**What to produce**
Please give the number of lines in the material below that contain "pixels", and provide nothing besides that number.

>>

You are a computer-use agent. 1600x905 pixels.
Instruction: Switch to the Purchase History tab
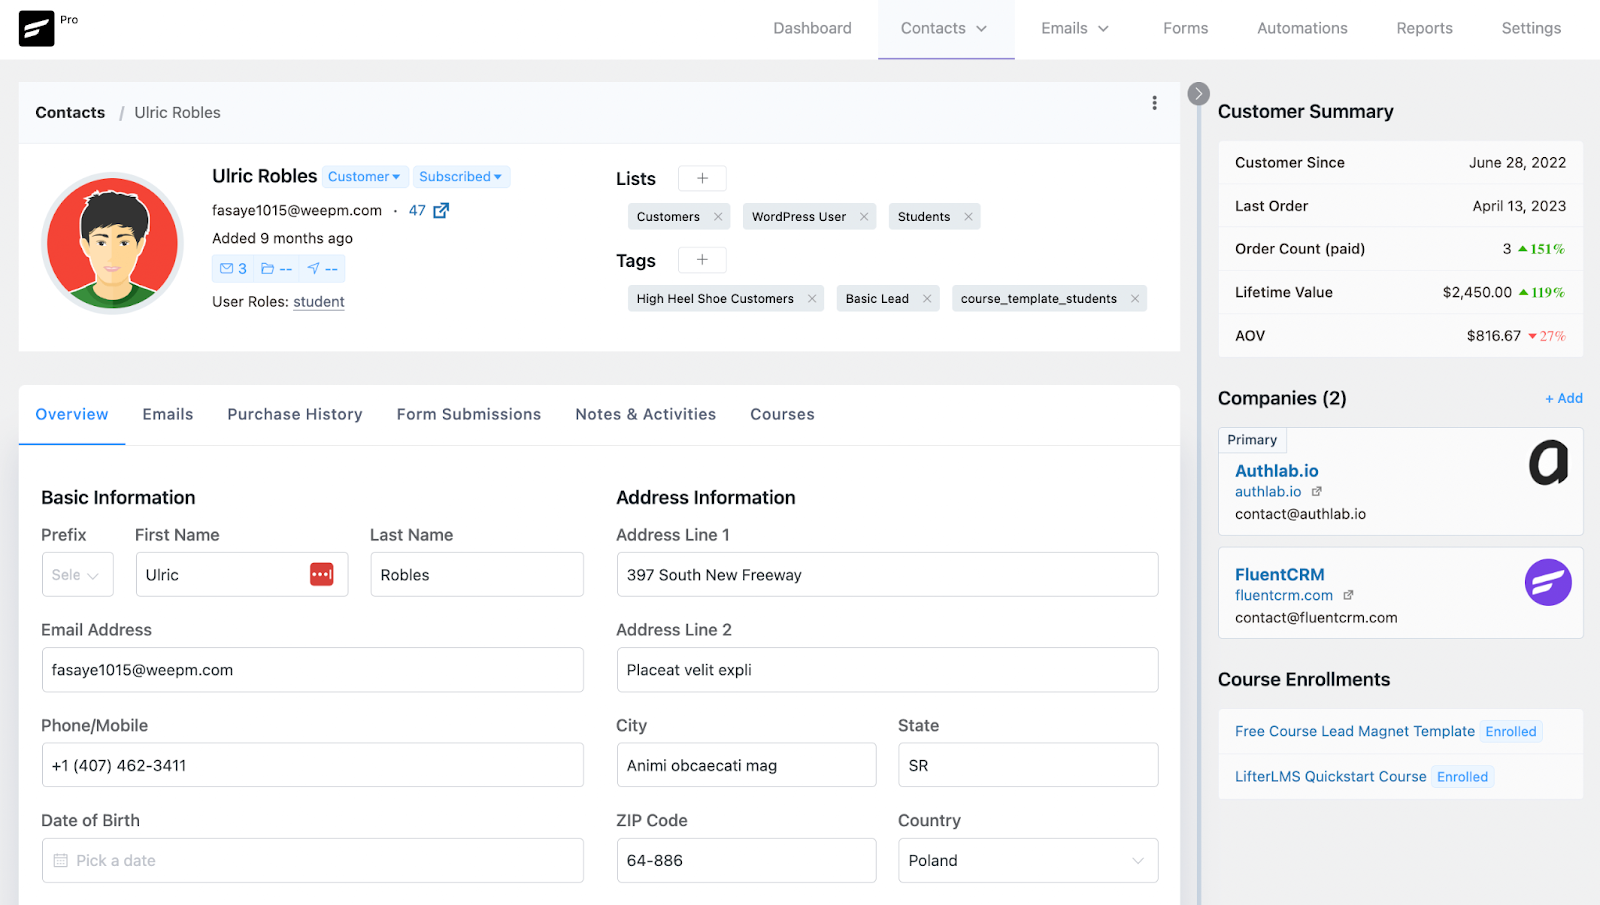click(x=294, y=415)
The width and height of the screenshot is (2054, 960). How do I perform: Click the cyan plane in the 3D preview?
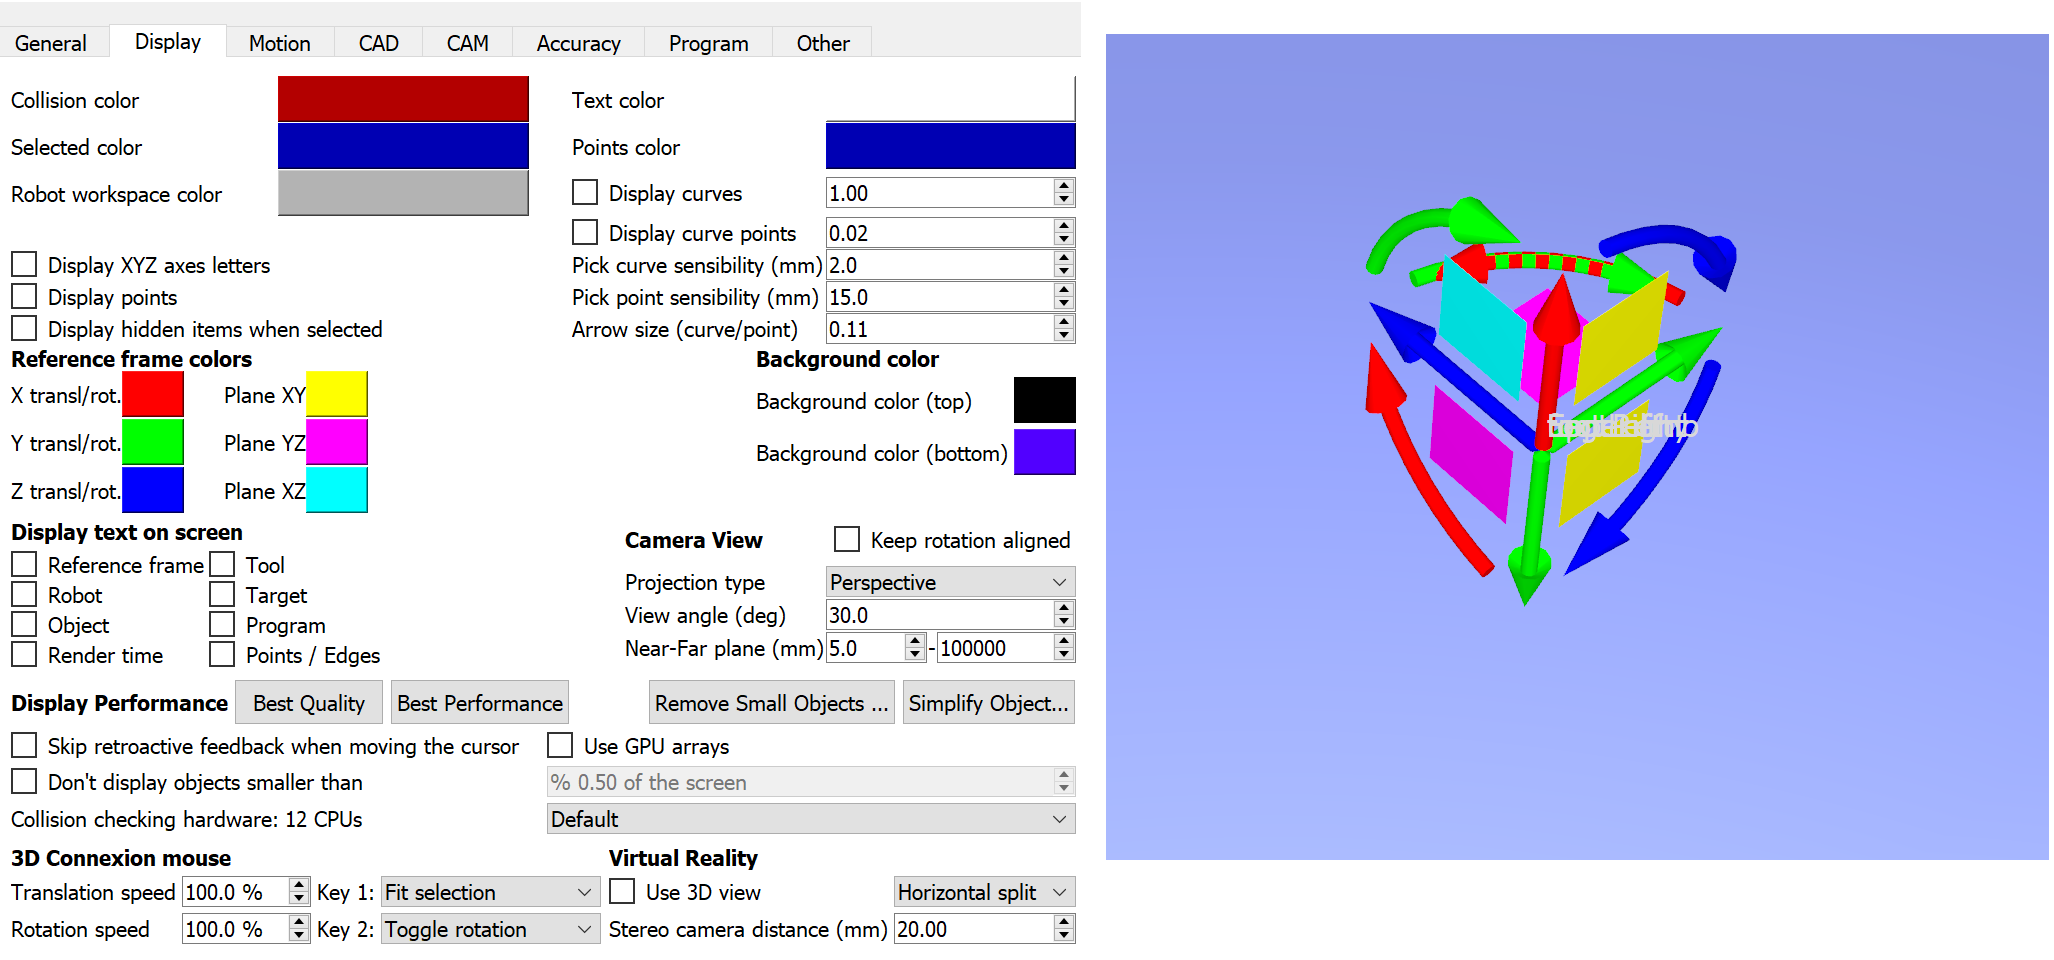click(1480, 330)
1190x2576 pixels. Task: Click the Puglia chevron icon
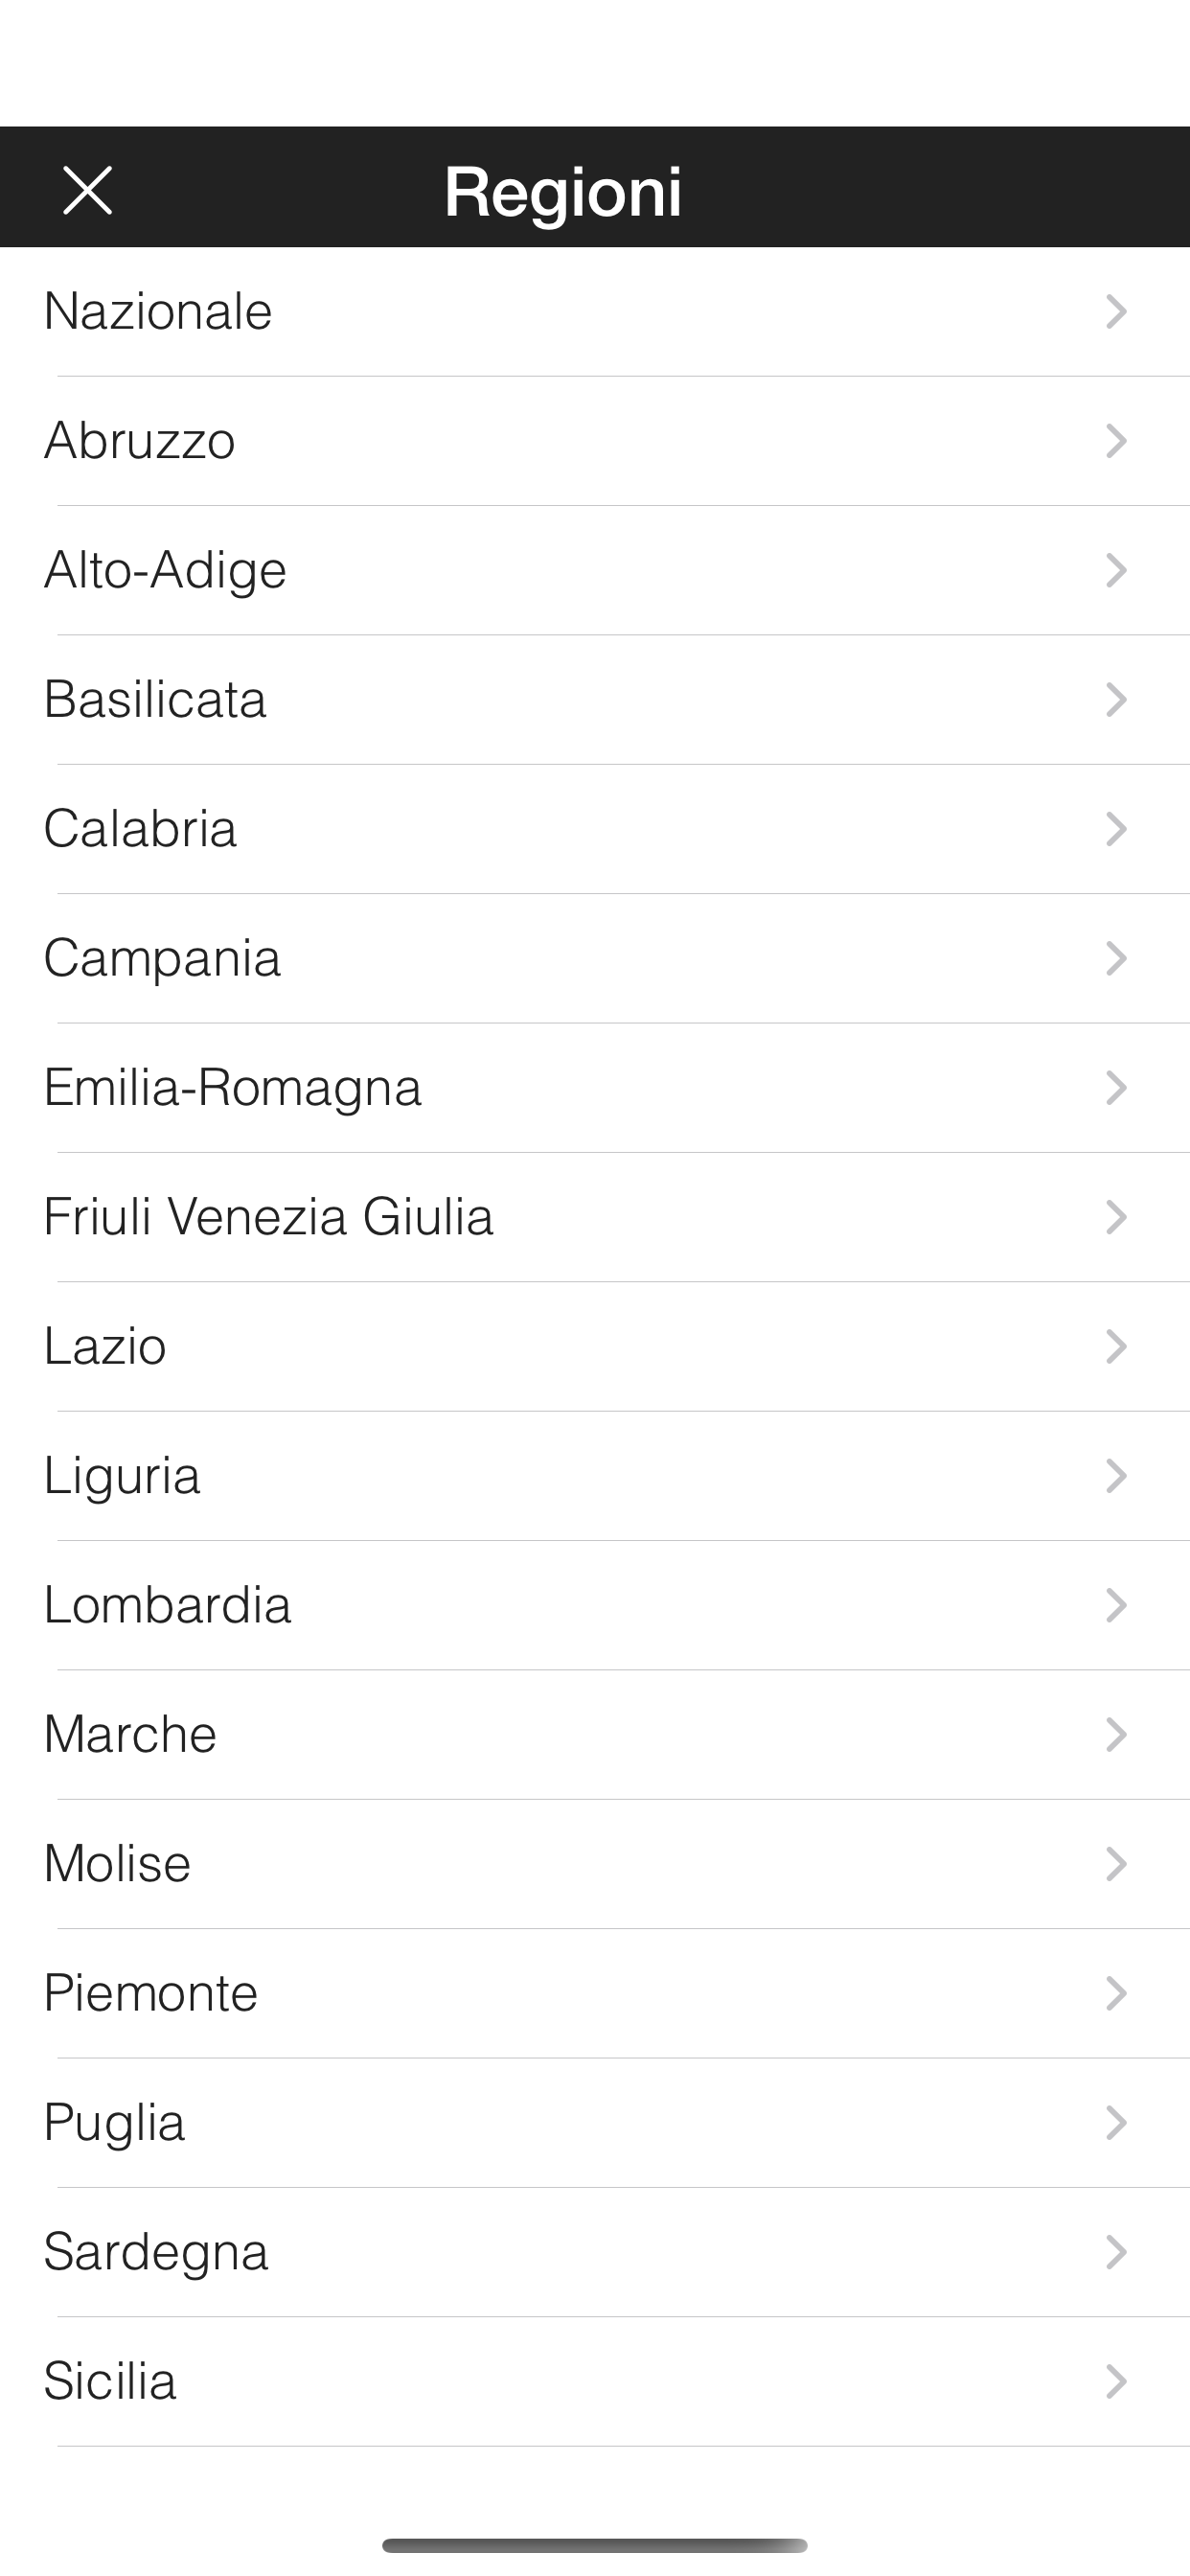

<<

**Task answer**
2